Yup, that sums it up pretty well, and is almost word for word from one of the bug reports that I've sent through the beta process.


----------



## jsanders (Jan 21, 2004)

Was it mentioned that this works differently depending on what kind of source is being watched??

For instance, watching with grey bars on an OTA channel yields grey bars, then black bars, then a stretched picture in the middle. However, if I am watching CNBC, an SD satellite transmission, grey bars works fine. We have to be very explicit about the problems. It would be not so good if they fixed this for OTA, then it got messed up for SD Sat broadcasts.

CNBC is a very good channel to use as a guage for the stretch feature. On the 6000 receiver, stretch actually got slightly better when we got the super dish update, and you could see all of the ticker number at the end. Before the update, you could see the integer portion of the nasdaq and dow movement, but not the fractional part. On the 921, you can't see the numbers at all!

I suspect that stretch might stretch a little differently as well with OTA, and SD Sat. For instance, the incoming OTA is 480p, right?? The SD Sat is a compressed signal with less resolution. This would suggest that the scaling factor is going to be different to stretch to the same amount.


----------



## BobMurdoch (Apr 24, 2002)

Mark Lamutt said:


> Yup, that sums it up pretty well, and is almost word for word from one of the bug reports that I've sent through the beta process.


It sounds like this is one that is farther down the "fix" list and I was hoping to bump it up.


----------



## mcowher (Jan 27, 2003)

Please fix ZOOM mode so that if you are watching a "letterboxed" broadcast on an SD channel, like Enterprise, ER, West Wing on a 16:9 set, it will fit better on the screen without losing so much picture horizontally and vertically (especially vertically).


----------



## jsanders (Jan 21, 2004)

mcowher said:


> Please fix ZOOM mode so that if you are watching a "letterboxed" broadcast on an SD channel, like Enterprise, ER, West Wing on a 16:9 set, it will fit better on the screen without losing so much picture horizontally and vertically (especially vertically).
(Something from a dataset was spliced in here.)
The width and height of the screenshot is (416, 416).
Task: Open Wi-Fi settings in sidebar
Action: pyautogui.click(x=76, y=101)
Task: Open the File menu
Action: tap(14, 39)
We are getting closer anyway. What kind of SD transmission are you talking about? From the satellite, or from a terrestrial antenna?


----------



## mcowher (Jan 27, 2003)

Satellite...


----------



## BobMurdoch (Apr 24, 2002)

Here's one.... Why can't they make a CUSTOM aspect ratio option like my computer monitor has? It lets me adjust the horizontal and vertical to my taste. This would eliminate ALL of the complaints. Pardon my ignorance if there is some obvious technical limitation that prevents this being a viable option.


----------



## Slordak (Dec 17, 2003)

I don't think a custom aspect ratio mode (i.e. a new feature) is anywhere near as high priority as fixing the existing display modes. Fixing the picture quality for 4:3 content, fixing the stretch/zoom modes, and making sure that the receiver doesn't randomly change aspect ratios would certainly be my top choices in terms of picture output fixes.
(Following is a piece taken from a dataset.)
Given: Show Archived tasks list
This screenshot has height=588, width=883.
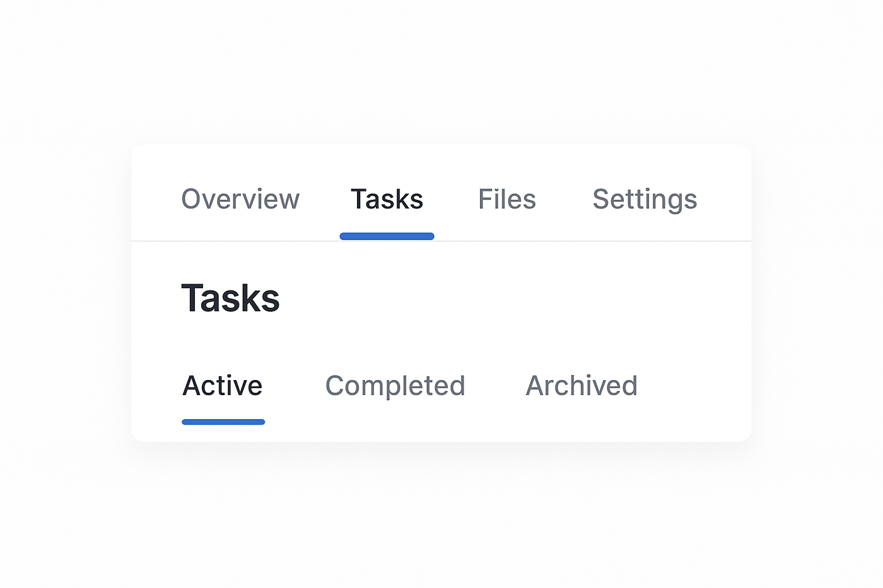Looking at the screenshot, I should [x=581, y=386].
For example, say the 921 is tuned to a 4:3 SD channel (e.g. Food Network), watching in HD mode on a 16x9 HDTV in "Normal" (4:3 OAR) mode. Now turn the 921 off, wait a few moments, and turn it back on. The image appears, but is stretched! However, if one waits a second or two, the image reverts to the proper aspect ratio. Why doesn't it begin in the correct aspect ratio?


----------



## BobMurdoch (Apr 24, 2002)

I know it isn't a high priority. It just seems to be beyond their capability to find a way to make a 4:3 picture fit a 16:9 screen without vertical bars or making Lara Flynn Boyle look like Liz Taylor after a Fried Chicken binge.

The Wide Zoom feature on my Sony used to split the difference pretty well, but the ZOOM and Stretch modes do an awful job when the receiver is set to 16:9. Switch it to 4:3 #2 and it gets a LITTLE better, but it is a pain to constantly switch back and forth.


----------



## DonLandis (Dec 17, 2003)

I have now successfully reproduced all your aspect ratio issues , However, only when I had my 921 improperly adjusted in the Display setup! 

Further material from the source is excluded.